To determine the macrophage subtypes in fibrotic lungs, lower right lungs were minced with fine scissors, and enzymatically digested with 0.1% type I collagenase (Sigma no. C0130) for 1 h at 37 °C with gentle agitation every 20 min. The single cell suspension was refiltered through a 40-μm nylon mesh after digestion to remove connective tissue, after which the cells were washed with D-Hanks and collected by centrifugation by 300×g for 5 min. Cells were incubated with PE-conjugated F4/80 antibodies or APC-conjugated CD206. Flow cytometry was performed on a FACS CaliburTM flow cytometer and the data were analyzed using Paint-A-Gate software (Becton Dickinson).

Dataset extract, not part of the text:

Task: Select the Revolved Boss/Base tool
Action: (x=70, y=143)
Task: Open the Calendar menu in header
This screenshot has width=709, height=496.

In addition, flow cytometric analyses were used to determine the macrophage polarization in vitro. RAW 264.7 cells after stimulation were incubated with fluorescent antibodies at 37 °C for 40 min in the dark followed by two washes with PBS. The antibodies used were: PE-conjugated anti-CD68, PE-conjugated anti-CCR7, and APC-conjugated anti-CD206.

Human lung tissue

Surgical biopsy specimens from IPF lung tissue samples were obtained from Nanjing Drum Tower Hospital. Patient controls were selected to be similar in age to IPF patients with nonfibrotic lung disorders. Lung biopsy samples were processed by standard techniques for western blotting, Immunohistochemistry, and immunofluorescence analyses. All protocols concerning the use of patient samples in this study were approved by the Ethics Committee of Nanjing Drum Tower Hospital.

Immunohistochemistry, hematoxylin-eosin (H&E) and Masson’s trichrome stain

Immunohistochemistry was performed on 4-μm, paraffin-embedded lung tissue and mounted on polylysine-coated slides. The slides were cleared of paraffin and subjected to antigen retrieval (10.2 mM sodium citrate, 0.05% Tween 20, pH 6.0, 10 min). Next, quenching of endogenous peroxidase activity was achieved by incubation with 3% (v/v) H2O2 for 10 min, followed by incubation with rat anti-Sca-1, rat anti-F4/80, rabbit anti-iNOS, or rabbit anti-CD206 at 4 °C overnight. The DAB Substrate System (DAKO) was used to reveal the immunohistochemical staining. In addition, the slides were stained with H&E for structured observation, or with Masson’s trichrome stain for detection of collagen deposits according to the instructions by the manufacturer (KeyGen no. KGA224/KGMST-8003, Nanjing, China).

Immunofluorescence

Immunofluorescence analyses of LR-MSCs or lung tissues were performed as described previously [37]. The following primary antibodies were employed: rat anti-Sca-1, mouse anti-α-smooth muscle actin (α-SMA), rabbit anti-collagen I, mouse anti-CD206, rabbit anti-F4/80, and rabbit anti-Wnt7a. Alexa Fluor 488-conjugated goat anti-mouse antibody, Alexa Fluor 488-conjugated goat anti-rat antibody, Alexa Fluor 594-conjugated goat anti-mouse antibody and Alexa Fluor 594-conjugated goat anti-rabbit antibody (Invitrogen no.A-11001, A-11006, A-11032, and A-11037, respectively, Carlsbad, CA, 1:200 dilution) was used as a secondary antibody. Nuclei were stained with 4′,6-diamidino-2-phenylindole (DAPI) (Sigma no. D9542). The images were observed under confocal fluorescence microscope (Olympus, Tokyo, Japan) with the Z-stack technique (0.8 μm/layer).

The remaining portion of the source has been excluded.